博士はよく嘘をつく。
クリーニングに出してくれと渡されたスラックスが、とても綺麗な水色のチェック柄で、思わず綺麗ですねと褒めたとき、
「それは、イタリアで作ったんや!同じのを2本作らせた。」
ニコニコ顔で答える。
タグを見るとメイドインジャパンでmizunoと書いてある・・・。
私は何も言わずにクリーニングに出した。
ジャッキー・チェンが九州に来た時、近所のスナックのお姉さん達にこう吹いた。
「香港でいた時からの友達なんや(^▽^)。東京に移動する前に、お忍びで僕に会いに来るから、この店に連れてきてもいいよ。」
お姉さん達も、博士の愛人も、その日が来るのをドキドキして待っていたのに。
ジャッキーは九州からまっすぐ東京に行った。
博士も愛人も、ジャッキーの話をしなくなり、お姉さん達のスナックへは、ちっとも行かなくなった。
やはり詐欺師なのだろうか。
燃焼テスト実験はトリックなど考えられないのに。
たびたび遅配する給料に困りながらも、うさん臭い博士の人間性に首をかしげながらも、すべてを見極めるまで辞めない決心は私の中で固まっていた。
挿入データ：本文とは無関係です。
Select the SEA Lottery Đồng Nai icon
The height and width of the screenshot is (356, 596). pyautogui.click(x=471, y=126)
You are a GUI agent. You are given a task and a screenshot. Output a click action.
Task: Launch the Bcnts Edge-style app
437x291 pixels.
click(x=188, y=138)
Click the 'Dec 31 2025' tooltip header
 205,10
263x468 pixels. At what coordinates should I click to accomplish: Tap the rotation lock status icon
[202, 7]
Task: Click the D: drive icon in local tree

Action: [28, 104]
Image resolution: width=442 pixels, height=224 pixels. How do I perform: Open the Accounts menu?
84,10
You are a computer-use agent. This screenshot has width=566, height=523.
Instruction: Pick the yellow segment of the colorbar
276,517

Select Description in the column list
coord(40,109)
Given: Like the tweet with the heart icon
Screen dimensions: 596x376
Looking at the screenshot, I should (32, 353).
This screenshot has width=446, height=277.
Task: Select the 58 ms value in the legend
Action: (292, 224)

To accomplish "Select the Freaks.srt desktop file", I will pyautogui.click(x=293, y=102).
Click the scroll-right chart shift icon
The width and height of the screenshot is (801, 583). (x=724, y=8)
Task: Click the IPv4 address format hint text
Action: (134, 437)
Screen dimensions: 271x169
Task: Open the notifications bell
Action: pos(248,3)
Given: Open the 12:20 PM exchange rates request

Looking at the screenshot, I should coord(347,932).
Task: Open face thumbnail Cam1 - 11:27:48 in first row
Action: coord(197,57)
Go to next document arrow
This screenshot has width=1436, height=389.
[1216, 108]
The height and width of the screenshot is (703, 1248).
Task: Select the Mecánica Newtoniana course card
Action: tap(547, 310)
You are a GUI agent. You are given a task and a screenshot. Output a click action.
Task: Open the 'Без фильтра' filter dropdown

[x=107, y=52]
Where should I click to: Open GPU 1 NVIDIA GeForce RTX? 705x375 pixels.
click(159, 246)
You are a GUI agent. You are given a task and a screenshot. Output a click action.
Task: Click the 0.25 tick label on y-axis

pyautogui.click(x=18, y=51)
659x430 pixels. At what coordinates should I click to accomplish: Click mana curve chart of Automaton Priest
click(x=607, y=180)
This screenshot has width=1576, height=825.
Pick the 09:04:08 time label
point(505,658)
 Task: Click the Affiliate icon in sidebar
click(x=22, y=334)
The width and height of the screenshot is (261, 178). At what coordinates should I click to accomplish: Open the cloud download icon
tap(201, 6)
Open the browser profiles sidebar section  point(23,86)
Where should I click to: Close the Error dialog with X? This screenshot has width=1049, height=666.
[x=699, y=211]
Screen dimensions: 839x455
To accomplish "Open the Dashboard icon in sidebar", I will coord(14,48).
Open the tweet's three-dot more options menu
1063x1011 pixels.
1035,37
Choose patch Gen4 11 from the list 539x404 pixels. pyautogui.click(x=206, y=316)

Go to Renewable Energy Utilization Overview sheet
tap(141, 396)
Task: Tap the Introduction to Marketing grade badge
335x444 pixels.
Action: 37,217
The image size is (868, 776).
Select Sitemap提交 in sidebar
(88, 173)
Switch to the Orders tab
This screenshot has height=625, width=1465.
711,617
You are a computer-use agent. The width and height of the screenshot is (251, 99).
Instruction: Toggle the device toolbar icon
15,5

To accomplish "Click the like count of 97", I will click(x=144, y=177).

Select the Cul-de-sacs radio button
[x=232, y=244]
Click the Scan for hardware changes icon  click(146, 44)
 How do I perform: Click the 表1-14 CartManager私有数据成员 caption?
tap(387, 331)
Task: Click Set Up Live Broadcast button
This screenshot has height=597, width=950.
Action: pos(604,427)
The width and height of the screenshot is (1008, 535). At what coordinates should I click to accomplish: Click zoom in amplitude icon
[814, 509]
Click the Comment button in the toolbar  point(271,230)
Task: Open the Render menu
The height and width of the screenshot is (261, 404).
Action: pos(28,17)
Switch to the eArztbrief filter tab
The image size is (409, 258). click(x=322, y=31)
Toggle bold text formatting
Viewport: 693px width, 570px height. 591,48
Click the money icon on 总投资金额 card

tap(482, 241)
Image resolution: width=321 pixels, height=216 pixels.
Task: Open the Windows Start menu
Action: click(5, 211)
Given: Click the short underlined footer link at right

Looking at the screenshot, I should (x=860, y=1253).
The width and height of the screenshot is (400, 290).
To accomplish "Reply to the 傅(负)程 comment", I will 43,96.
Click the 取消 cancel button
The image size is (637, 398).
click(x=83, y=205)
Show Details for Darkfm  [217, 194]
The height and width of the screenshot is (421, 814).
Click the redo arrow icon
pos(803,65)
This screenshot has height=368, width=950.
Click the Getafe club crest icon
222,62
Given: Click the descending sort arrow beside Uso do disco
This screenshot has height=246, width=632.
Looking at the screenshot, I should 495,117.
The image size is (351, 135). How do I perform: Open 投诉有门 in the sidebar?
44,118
辞めないから土日だけ他でバイトをしてもいいかと博士に聞くと、
「悲しいことを言ってくれるな。何とかするから待っててくれんか。」
と、心底悲しそうな顔で言う。
昼食はいつも階下の中華料理店から、中華丼か冷麺に餃子と卵スープをとってくれていたが、
「先月分、まだいただいてないんですが・・・」と、申し訳なさそうだった中華屋店員に、
「これ以上ツケでの配達はできません」と露骨に嫌な顔をされるようになるまで、そう時間はかからなかった。
電気代が払えなくなり、何度も集金に足を運ぶ電力会社職員が来るたび、
「預かってないから払えないんです」と言う時の情なさ。
思わず「立て替えて払います」と言った私に、
「それはしない方がいい」と止めた職員の哀れむような眼差し。
『私は何をやっているんだろう。きっと私も博士の愛人だと思われているんだろうな・・・』と、穴があったら入りたい気持ちだった。